> [Exercise goal]: Set down each line from the start of the material exactly, please, up to and including the one that contains "Task: Select the tablet preview mode".

> [Record excerpts]:
BEGIN
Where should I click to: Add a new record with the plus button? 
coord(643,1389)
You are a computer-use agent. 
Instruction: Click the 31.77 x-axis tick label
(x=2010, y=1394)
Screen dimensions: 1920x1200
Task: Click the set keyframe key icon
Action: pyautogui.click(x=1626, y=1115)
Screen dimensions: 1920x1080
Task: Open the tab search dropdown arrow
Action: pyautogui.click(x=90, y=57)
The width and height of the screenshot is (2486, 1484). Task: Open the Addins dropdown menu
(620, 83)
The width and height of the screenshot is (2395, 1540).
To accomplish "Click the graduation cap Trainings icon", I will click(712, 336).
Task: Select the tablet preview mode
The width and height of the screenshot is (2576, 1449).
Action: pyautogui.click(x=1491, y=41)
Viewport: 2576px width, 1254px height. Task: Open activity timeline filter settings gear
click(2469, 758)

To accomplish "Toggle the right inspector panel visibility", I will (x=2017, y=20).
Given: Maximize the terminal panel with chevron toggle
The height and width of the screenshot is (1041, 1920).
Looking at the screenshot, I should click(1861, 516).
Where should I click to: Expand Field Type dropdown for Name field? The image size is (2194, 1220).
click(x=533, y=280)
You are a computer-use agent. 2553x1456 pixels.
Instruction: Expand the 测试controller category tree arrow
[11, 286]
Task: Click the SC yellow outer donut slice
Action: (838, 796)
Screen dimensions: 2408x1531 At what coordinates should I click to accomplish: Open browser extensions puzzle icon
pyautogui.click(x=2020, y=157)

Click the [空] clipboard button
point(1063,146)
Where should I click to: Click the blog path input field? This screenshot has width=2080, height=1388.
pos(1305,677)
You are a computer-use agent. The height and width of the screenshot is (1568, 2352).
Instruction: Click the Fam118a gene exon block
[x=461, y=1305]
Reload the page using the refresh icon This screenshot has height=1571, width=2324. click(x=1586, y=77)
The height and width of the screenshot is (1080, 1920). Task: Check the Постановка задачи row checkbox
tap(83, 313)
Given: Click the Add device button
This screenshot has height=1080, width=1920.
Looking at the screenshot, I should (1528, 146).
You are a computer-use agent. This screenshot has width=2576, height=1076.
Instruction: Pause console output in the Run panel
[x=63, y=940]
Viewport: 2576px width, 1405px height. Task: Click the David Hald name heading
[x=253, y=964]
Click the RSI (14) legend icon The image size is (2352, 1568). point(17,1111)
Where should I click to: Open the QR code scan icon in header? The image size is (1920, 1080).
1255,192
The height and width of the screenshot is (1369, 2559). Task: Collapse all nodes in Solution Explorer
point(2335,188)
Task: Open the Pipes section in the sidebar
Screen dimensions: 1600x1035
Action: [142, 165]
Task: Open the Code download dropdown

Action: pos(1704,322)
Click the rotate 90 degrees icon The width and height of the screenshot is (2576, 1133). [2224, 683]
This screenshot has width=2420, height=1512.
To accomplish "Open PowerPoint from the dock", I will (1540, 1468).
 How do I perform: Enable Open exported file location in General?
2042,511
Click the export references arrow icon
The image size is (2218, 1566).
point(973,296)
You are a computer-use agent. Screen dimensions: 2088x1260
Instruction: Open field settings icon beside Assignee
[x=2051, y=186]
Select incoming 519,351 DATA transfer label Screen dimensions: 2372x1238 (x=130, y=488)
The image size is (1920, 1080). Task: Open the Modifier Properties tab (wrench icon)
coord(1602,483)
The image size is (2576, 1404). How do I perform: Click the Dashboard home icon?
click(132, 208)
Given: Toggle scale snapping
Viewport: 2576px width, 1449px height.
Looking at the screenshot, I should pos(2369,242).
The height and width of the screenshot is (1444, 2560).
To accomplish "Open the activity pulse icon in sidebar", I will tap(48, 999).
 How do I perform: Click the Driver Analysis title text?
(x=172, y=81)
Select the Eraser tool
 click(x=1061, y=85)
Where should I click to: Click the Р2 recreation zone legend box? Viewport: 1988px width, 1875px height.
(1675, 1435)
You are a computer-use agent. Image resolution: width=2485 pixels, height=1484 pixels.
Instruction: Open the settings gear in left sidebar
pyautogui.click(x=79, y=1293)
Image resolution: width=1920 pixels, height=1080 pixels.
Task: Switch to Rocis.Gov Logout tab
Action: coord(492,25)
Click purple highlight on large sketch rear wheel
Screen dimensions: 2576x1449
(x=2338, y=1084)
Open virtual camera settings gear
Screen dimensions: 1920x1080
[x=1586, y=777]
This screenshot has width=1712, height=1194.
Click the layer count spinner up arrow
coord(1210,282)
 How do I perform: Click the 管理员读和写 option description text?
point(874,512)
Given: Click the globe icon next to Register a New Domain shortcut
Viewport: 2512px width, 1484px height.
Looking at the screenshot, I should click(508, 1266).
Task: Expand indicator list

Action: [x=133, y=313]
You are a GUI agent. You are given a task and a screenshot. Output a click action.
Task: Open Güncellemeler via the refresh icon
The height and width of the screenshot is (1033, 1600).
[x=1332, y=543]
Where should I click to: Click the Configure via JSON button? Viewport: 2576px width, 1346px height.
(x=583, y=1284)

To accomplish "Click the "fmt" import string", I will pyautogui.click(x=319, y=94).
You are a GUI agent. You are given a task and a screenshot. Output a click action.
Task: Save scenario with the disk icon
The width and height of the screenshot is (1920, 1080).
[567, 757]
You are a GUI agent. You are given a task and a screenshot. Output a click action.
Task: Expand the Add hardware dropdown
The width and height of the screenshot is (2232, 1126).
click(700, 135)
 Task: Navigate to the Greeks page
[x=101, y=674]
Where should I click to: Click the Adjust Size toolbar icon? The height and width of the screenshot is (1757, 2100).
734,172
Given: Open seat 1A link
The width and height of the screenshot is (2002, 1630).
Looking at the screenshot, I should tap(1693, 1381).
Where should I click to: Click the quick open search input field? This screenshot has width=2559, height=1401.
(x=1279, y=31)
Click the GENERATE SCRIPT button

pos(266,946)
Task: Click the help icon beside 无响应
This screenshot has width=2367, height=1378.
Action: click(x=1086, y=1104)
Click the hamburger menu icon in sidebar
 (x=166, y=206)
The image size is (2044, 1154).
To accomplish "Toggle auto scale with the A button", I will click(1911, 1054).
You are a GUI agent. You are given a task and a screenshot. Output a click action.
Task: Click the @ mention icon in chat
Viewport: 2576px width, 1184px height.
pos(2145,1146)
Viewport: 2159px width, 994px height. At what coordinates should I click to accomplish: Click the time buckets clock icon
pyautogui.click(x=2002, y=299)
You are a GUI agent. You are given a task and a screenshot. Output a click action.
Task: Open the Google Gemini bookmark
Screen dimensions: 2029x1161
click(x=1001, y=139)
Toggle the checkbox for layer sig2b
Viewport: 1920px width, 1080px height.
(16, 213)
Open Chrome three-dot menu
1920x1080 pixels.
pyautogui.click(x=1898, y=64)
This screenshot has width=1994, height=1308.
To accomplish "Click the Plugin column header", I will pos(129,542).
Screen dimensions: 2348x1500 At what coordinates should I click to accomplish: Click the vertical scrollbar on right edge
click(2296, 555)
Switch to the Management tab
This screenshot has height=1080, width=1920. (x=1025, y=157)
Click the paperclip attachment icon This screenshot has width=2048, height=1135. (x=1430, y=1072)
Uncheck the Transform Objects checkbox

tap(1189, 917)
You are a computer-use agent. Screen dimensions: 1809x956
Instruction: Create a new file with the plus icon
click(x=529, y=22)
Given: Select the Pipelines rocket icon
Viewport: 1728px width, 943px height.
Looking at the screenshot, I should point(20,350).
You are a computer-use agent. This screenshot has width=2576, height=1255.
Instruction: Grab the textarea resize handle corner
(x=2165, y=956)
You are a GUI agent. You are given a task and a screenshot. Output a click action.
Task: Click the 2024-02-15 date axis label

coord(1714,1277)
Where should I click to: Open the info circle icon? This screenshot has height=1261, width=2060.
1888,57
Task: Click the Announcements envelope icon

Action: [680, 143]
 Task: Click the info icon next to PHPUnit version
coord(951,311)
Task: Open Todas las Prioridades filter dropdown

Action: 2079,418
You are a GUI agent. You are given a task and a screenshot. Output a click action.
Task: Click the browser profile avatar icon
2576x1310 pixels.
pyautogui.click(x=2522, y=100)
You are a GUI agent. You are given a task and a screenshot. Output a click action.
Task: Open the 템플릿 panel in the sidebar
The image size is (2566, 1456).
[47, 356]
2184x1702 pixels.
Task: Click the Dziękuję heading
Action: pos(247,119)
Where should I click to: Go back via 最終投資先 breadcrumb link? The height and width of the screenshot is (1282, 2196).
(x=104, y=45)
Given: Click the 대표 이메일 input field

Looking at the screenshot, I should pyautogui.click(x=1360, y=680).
END
> [Response area]:
Where should I click to: Add a new record with the plus button? 
coord(643,1389)
You are a computer-use agent. 
Instruction: Click the 31.77 x-axis tick label
(x=2010, y=1394)
Screen dimensions: 1920x1200
Task: Click the set keyframe key icon
Action: pyautogui.click(x=1626, y=1115)
Screen dimensions: 1920x1080
Task: Open the tab search dropdown arrow
Action: pyautogui.click(x=90, y=57)
The width and height of the screenshot is (2486, 1484). Task: Open the Addins dropdown menu
(620, 83)
The width and height of the screenshot is (2395, 1540).
To accomplish "Click the graduation cap Trainings icon", I will click(712, 336).
Task: Select the tablet preview mode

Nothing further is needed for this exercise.